Task requirements :: Locate the line that contains "De La Soul - What's More Lyrics (265, 2474)". Copy it and every following line through the end of the records, exactly, and include nothing else.

Recorded information ::

○ ○ ○ ○ ○

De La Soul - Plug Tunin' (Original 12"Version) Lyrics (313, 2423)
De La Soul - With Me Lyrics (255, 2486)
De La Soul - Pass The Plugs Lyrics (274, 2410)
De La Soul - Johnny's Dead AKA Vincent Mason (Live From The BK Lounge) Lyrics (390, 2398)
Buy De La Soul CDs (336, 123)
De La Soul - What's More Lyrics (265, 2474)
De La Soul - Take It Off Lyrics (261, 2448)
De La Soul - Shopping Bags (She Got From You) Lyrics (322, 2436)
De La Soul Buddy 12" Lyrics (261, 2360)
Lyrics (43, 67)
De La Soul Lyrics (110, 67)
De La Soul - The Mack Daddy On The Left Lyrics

○ ○ ○ ○ ○

Answer to the exercise ::
De La Soul - What's More Lyrics (265, 2474)
De La Soul - Take It Off Lyrics (261, 2448)
De La Soul - Shopping Bags (She Got From You) Lyrics (322, 2436)
De La Soul Buddy 12" Lyrics (261, 2360)
Lyrics (43, 67)
De La Soul Lyrics (110, 67)
De La Soul - The Mack Daddy On The Left Lyrics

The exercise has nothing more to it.